### [Task to carry out]
Print, exactly as written, the line in the entries below that contains "Screen dimensions: 1365x600" and every line after it up to and including the last. Omit pictures.
--- Given entries ---
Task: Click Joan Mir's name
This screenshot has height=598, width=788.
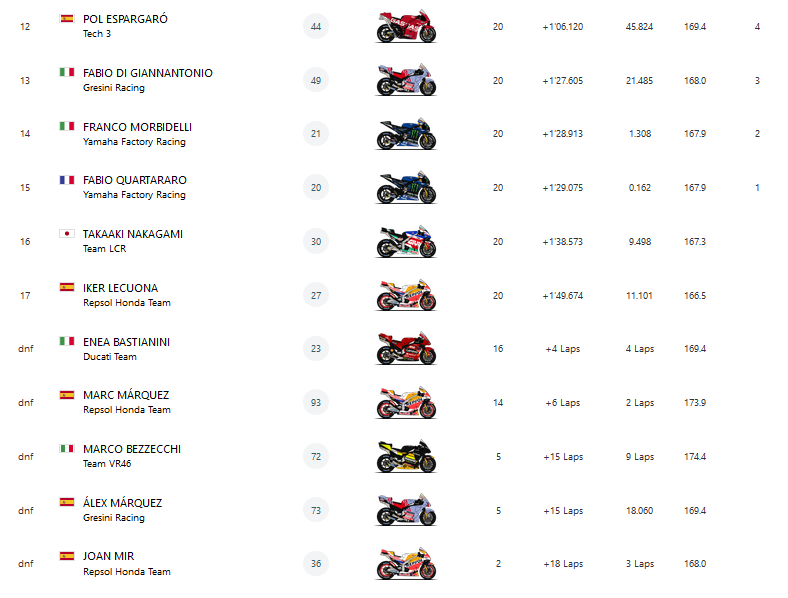Action: tap(109, 556)
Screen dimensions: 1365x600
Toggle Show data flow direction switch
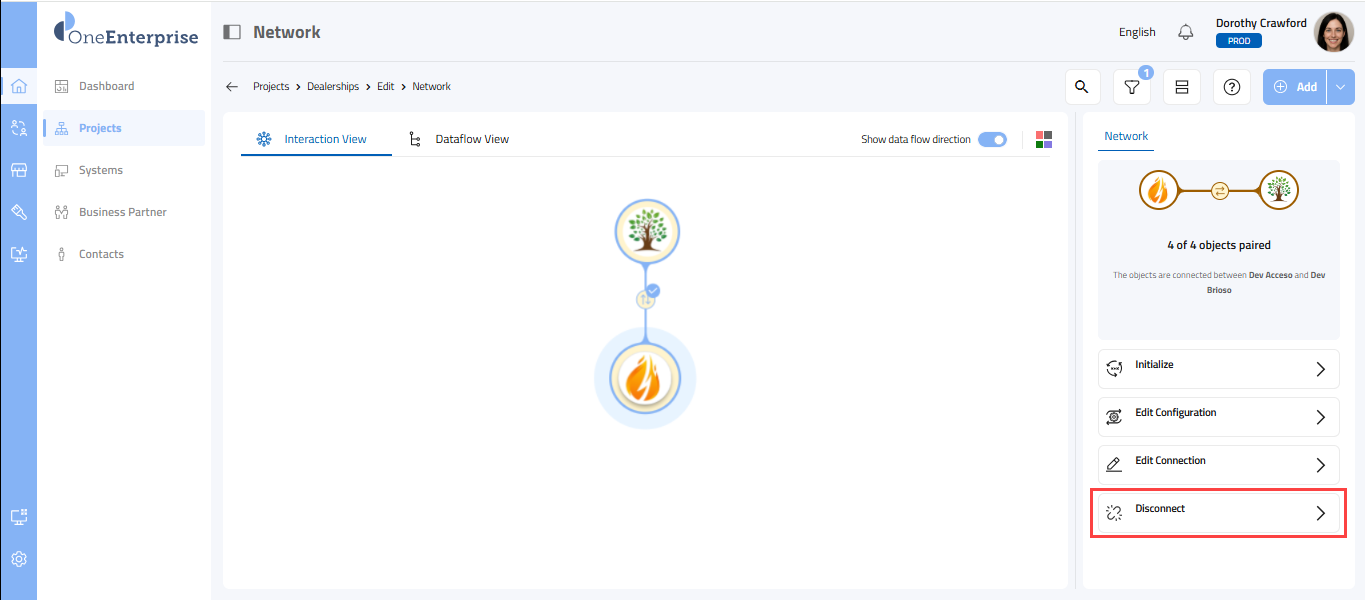[x=992, y=140]
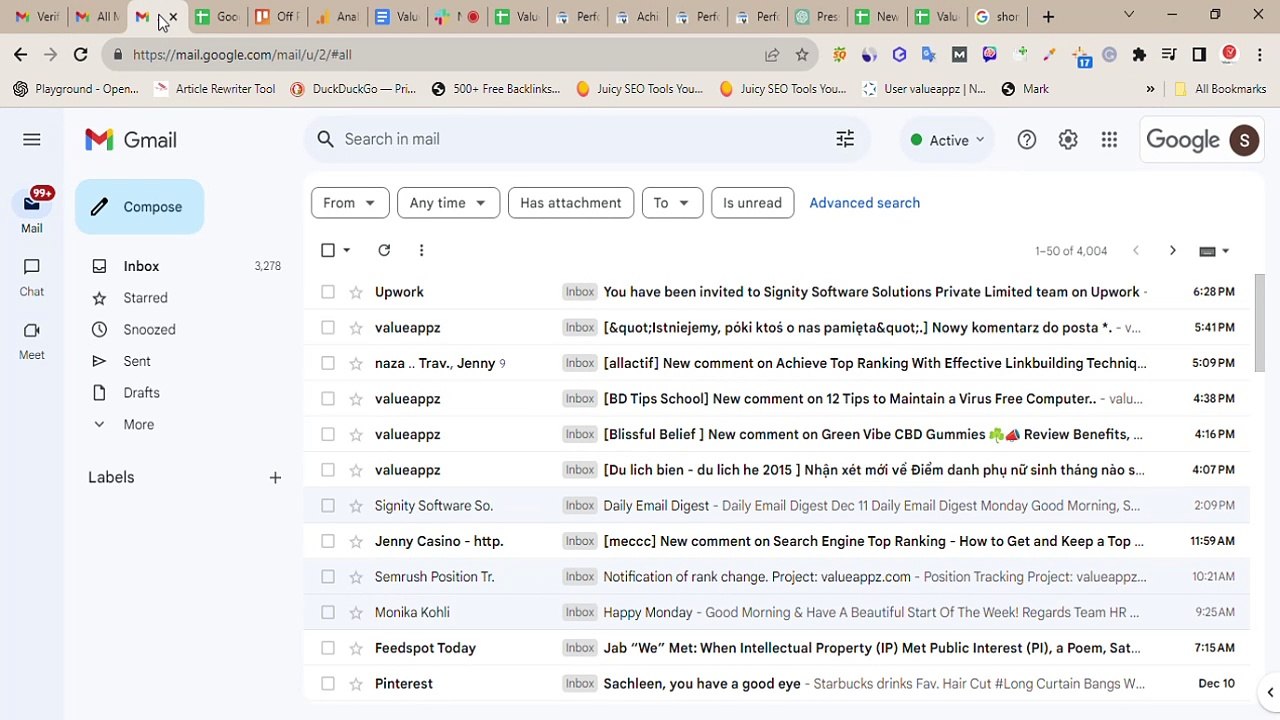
---
### [Task response]
Screen dimensions: 1365x600
Toggle Show data flow direction switch
[x=992, y=140]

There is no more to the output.